I regularly see questions posted online from people struggling to manage a large archive process. Often the inserts into an archive table and the deletes from the source require large amounts of resources that strain systems and block other activity. These types of processes can also require lots of transaction log space, something many people forget about.
The best solution, in my mind, is to archive regularly. Decide how much data you need and then trim your working set back to that level on a regular, preferably daily, level. That way you limit the amount of resources you need at one time.
However that’s not always easy to implement in a system. I’ve encountered many applications that were set up to read from a single table and archiving data means no one can access that data unless it’s inserted back into the main table.
I wish that we would have better patterns and frameworks for building archiving into systems from the start. I almost wonder if we should be using a view built across a a regular table and archive table from the start for accessing data. This isn’t a complete solutions, and there are certainly problems here. Maybe we should have partitioning implemented early on, though the edition limits on that technology are problematic.

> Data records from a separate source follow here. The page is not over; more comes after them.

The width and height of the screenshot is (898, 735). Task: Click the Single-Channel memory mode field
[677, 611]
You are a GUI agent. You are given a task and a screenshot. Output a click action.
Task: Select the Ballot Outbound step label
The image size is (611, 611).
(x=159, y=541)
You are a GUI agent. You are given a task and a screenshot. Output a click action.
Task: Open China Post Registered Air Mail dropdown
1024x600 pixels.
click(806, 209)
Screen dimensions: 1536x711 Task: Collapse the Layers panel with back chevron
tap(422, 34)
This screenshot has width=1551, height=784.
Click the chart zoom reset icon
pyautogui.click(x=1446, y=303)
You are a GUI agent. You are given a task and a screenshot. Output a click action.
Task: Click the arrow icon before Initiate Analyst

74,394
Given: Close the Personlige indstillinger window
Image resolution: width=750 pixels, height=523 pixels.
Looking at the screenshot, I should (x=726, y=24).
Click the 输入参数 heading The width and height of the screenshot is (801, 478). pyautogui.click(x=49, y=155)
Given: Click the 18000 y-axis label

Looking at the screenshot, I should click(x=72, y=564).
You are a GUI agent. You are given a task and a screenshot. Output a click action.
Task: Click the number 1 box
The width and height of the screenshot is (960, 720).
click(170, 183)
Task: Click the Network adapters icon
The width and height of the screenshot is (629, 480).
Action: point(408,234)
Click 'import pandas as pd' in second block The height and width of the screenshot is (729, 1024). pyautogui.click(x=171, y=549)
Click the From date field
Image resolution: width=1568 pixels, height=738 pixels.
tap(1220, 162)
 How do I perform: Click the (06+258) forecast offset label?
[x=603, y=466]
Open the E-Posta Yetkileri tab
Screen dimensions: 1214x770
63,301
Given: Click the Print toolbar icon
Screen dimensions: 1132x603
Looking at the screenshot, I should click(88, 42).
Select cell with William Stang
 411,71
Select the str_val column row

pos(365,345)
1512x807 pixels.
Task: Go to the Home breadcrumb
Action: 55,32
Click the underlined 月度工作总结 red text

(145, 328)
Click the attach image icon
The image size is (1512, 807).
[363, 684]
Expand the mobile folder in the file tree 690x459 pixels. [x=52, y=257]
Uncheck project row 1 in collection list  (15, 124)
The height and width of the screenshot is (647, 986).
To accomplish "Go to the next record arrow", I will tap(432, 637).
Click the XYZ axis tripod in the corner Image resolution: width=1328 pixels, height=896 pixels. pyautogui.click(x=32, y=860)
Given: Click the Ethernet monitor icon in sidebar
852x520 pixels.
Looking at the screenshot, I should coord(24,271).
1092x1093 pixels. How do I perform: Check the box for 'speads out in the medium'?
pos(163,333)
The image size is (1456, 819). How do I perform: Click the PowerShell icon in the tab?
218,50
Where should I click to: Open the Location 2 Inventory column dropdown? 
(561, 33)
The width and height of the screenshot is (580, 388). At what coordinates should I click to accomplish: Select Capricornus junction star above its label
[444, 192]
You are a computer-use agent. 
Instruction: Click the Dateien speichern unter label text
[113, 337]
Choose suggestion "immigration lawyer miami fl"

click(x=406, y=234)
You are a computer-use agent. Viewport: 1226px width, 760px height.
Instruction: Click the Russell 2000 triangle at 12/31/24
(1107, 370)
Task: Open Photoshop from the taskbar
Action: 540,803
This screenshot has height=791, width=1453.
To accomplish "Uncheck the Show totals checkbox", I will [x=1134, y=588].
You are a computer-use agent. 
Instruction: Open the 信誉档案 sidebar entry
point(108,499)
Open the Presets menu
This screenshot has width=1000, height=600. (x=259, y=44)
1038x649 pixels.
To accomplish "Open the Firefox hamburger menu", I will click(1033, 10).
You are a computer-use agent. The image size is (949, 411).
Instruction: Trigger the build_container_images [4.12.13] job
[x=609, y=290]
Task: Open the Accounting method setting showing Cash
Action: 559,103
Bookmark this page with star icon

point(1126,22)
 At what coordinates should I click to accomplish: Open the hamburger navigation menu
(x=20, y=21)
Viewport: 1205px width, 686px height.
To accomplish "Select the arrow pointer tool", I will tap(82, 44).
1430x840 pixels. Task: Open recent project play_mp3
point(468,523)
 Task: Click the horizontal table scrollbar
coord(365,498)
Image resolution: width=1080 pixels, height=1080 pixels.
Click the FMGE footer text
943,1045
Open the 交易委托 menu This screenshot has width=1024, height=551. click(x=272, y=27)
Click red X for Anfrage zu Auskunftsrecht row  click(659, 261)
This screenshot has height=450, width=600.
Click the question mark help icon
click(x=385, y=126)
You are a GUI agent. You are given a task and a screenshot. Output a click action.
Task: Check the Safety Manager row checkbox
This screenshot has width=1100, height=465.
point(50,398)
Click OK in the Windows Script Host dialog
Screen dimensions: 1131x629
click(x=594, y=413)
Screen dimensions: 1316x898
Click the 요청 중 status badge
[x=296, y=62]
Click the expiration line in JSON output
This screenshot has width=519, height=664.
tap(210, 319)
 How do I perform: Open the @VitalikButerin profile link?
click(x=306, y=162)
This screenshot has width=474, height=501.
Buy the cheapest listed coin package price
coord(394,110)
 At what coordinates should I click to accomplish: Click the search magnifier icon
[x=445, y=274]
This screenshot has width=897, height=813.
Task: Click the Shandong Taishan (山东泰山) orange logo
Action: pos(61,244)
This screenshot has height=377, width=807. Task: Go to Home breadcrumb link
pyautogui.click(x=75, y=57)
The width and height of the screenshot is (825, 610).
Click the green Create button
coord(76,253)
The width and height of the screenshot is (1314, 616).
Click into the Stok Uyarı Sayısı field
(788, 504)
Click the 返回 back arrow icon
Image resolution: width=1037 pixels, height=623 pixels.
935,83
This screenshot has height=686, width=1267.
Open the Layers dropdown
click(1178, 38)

Microsoft is bringing us “stretch” tables in SQL Server 2016. Not a bad idea for archiving cold data, but as Brent Ozar points out, are they going to do better partition elimination? Will Microsoft give us a good way to handle backups? There are certainly issues here, and likely room for improvement in later versions.
Ultimately I think the complexity of archival data doesn’t matter for most systems. These days 10GB of data is a pittance, and since many applications (and their databases) are smaller than this, why bother. If you have a larger system, however, I’d encourage you to think about archival before you need it. When you actually have time to implement it well.